Das Elternwahlrecht bleibt
Das Elternwahlrecht bleibt und wird mit der Primarschule sogar noch ausgebaut:
Mit der Primarschule haben Eltern nach wie vor die Möglichkeit zu entscheiden, auf welche weiterführende Schule ihr Kind gehen wird. Einziger Unterschied ist, dass Eltern zwei Jahre mehr Zeit haben und erst nach der 6. Klasse entscheiden. Nach sechs Jahren ist es deutlich besser absehbar, ob Kinder besser die Stadtteilschule oder das Gymnasium besuchen sollten. Diese Regelung gilt für Kinder mit und ohne Gymnasialempfehlung. Dabei werden die Eltern durch regelmäßige Rückmeldegespräche mit den Lehrerinnen und Lehrern in ihrer Entscheidungsfindung unterstützt. Die endgültige Entscheidung bleibt selbstverständlich bei den Eltern.
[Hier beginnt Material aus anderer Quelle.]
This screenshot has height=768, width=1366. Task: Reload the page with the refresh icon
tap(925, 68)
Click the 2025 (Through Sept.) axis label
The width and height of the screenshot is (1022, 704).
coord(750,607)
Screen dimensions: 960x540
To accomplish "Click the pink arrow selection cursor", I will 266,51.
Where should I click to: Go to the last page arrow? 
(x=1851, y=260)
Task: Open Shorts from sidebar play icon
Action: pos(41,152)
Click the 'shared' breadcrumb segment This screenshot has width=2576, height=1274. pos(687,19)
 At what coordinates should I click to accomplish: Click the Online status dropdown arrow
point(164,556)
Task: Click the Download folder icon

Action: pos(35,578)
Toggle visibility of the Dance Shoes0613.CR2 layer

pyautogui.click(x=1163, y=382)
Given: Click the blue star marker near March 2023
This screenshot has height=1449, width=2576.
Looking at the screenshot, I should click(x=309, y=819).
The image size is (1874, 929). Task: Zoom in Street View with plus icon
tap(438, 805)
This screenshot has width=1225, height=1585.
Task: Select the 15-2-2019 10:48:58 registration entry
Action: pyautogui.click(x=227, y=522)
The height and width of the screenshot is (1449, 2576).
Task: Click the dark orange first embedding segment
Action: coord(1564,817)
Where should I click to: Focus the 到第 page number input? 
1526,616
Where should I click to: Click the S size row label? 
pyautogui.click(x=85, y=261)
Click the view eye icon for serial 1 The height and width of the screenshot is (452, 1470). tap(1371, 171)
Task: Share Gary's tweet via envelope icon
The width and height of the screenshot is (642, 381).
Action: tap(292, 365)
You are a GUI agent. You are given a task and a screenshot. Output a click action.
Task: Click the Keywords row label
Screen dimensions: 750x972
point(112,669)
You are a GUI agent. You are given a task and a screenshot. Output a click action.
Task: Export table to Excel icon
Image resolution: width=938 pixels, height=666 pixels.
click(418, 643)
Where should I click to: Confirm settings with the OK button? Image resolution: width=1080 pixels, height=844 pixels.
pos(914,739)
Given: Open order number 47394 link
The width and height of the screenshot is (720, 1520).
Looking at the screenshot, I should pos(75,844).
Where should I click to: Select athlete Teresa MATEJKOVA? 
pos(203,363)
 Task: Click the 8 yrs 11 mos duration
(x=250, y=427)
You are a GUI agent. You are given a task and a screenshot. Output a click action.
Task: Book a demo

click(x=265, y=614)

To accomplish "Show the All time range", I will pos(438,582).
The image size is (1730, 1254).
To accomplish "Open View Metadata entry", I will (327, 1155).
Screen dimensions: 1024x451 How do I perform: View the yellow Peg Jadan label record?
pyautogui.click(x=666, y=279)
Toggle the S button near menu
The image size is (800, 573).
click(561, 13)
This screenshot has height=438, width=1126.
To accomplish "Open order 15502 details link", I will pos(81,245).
Hinzu kommt ein erweitertes Elternrecht auf Gymnasien, allerdings nur, wenn das Konzept der Bürgerschaft realisiert wird. Dann würden im Gymnasium allein die Eltern einen Schulwechsel in der Zeit von der 8. bis zur 10. Klasse beantragen können. Wer nach der 8. Klasse auf dem Gymnasium bleibt, muss mindestens bis zum ersten Bildungsabschluss (in Klasse 10) vom Gymnasium gefördert werden.